● **TASK DESCRIPTION**
Only the lines from the first line of the material below to the line containing "Open the Login", inclusive, should be copied, each exactly as written.

● **PROVIDED DATA**
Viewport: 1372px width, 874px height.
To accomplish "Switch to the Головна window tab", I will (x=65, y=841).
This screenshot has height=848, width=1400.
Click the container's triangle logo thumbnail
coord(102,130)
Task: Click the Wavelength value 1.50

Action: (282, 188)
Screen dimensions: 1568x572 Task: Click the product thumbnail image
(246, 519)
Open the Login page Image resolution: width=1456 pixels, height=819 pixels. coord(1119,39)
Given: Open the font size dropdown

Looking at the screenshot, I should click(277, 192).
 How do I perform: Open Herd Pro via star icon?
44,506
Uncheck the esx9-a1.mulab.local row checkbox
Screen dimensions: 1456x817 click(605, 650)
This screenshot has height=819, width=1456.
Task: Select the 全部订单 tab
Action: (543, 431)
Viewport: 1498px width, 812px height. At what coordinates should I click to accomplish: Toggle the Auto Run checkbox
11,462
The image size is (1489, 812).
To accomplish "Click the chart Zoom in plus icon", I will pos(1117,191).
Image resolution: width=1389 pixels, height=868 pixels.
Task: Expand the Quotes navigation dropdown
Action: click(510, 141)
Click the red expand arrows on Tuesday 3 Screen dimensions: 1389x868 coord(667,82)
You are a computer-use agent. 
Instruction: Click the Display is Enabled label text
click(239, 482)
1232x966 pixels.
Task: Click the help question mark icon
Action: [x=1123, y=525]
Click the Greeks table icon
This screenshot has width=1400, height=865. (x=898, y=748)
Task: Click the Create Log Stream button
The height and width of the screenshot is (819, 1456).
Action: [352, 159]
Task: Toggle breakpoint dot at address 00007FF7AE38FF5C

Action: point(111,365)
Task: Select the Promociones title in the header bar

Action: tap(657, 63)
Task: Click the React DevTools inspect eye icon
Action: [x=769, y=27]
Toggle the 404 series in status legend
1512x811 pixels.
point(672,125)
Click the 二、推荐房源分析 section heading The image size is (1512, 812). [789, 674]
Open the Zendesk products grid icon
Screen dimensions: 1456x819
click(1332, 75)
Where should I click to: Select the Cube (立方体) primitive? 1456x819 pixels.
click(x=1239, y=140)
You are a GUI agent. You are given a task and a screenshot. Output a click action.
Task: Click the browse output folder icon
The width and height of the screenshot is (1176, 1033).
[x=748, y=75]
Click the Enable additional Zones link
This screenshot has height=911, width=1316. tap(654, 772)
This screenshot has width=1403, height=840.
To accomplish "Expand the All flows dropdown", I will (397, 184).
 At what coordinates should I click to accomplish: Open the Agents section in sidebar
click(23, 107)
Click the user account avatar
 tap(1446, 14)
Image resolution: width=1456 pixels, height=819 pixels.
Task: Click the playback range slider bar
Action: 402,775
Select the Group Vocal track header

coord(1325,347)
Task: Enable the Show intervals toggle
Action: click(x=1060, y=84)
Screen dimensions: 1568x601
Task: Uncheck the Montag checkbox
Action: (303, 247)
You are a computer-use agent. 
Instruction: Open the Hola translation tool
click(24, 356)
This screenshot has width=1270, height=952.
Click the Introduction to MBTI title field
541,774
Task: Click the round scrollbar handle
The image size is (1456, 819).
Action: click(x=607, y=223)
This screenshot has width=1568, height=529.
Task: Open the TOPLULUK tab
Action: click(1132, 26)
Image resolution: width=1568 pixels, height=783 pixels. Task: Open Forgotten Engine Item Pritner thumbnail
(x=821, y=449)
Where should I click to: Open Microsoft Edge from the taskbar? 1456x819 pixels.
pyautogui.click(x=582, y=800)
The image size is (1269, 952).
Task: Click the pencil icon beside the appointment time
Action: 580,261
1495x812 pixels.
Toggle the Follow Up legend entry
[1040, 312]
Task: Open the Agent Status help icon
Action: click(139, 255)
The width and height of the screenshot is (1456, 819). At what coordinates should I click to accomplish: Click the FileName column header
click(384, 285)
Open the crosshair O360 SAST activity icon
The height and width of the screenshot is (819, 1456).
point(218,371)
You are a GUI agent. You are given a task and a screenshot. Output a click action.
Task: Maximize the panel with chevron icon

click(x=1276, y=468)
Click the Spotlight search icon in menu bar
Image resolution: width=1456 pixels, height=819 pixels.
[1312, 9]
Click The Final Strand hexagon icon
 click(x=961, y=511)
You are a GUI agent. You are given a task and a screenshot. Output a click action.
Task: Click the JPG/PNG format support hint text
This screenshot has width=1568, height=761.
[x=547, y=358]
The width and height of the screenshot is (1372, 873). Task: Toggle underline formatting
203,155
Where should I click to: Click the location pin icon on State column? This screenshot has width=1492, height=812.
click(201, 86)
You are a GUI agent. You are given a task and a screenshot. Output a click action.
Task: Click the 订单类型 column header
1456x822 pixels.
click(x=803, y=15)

● **EXERCISE ANSWER**
Viewport: 1372px width, 874px height.
To accomplish "Switch to the Головна window tab", I will (x=65, y=841).
This screenshot has height=848, width=1400.
Click the container's triangle logo thumbnail
coord(102,130)
Task: Click the Wavelength value 1.50

Action: (282, 188)
Screen dimensions: 1568x572 Task: Click the product thumbnail image
(246, 519)
Open the Login page Image resolution: width=1456 pixels, height=819 pixels. coord(1119,39)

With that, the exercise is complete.